I captured the above FaceTime screenshot one year ago today when my nephew Harrison was new to the world and so fragile and the fact that his tiny neck could hold up his slightly-less-tiny head, however briefly, seemed like a miracle to me.
Also on this day one year ago, my mom penned the bravest entry on her blog.
Over the past three weeks as I've been recovering from my feeding tube surgery I've also lost my ability to type and I feel like I've lost a best friend. I'm completely healed from my surgery, but now I'm trying to find myself again. I fell into a deep, dark hole for a while. Like most of us when we are faced with a difficult situation we try to solve the problem, but for three weeks I couldn't even imagine a solution.
After some major soul-searching and encouragement from my family and friends I feel confident again.
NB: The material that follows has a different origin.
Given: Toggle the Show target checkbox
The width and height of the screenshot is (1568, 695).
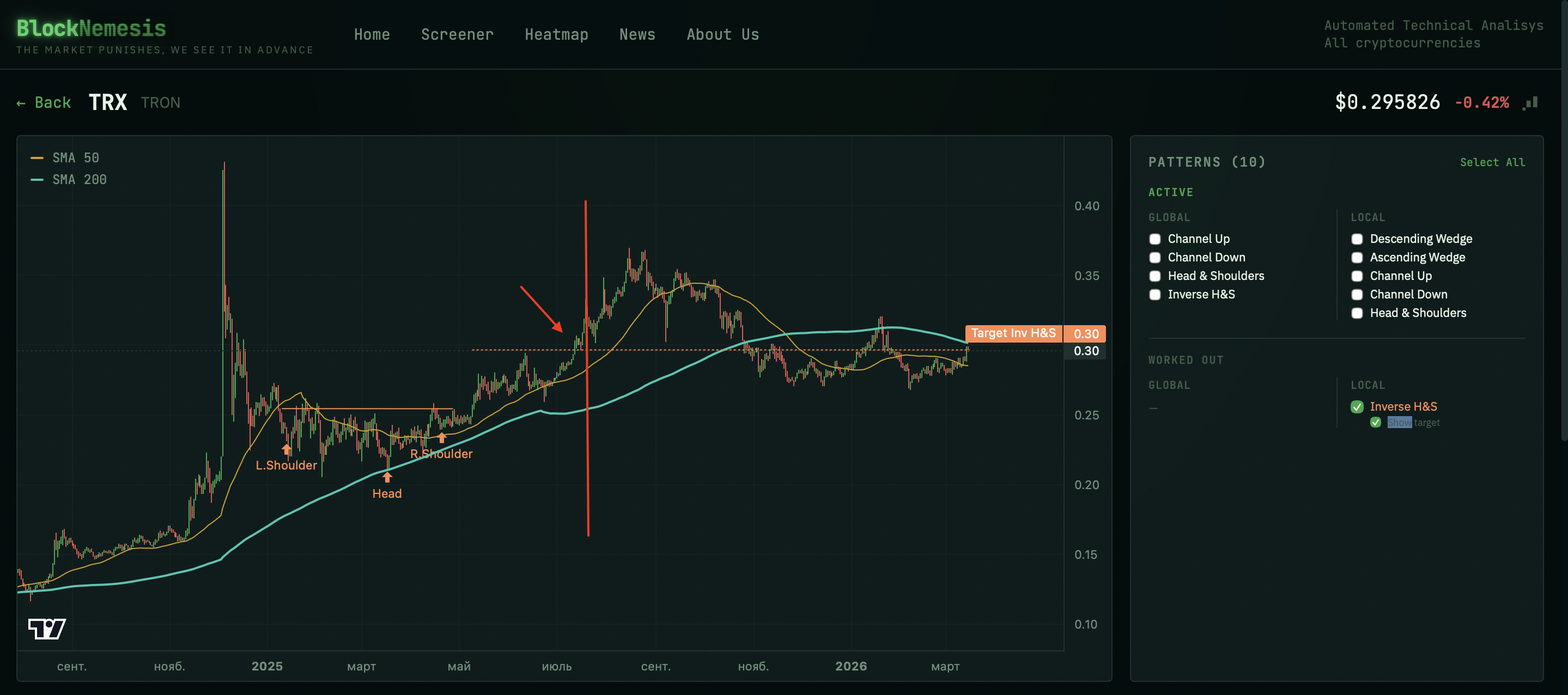Looking at the screenshot, I should [x=1375, y=422].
You know that Carole King song that says "You've got to get up every morning with a smile on your face and show the world all love in your heart"? That sort of stuck in my head and it seems to be working for now.
I wish I could tame into words what I'm feeling about those two moments now, one year later, but this week was a long one and Bevan and I had a fight at dinner and it's late in my neck of the world, so I'm gonna let Kurt Vonnegut tame them for me.
"Well, here we are, Mr. Pilgrim, trapped in the amber of this moment. There is no why."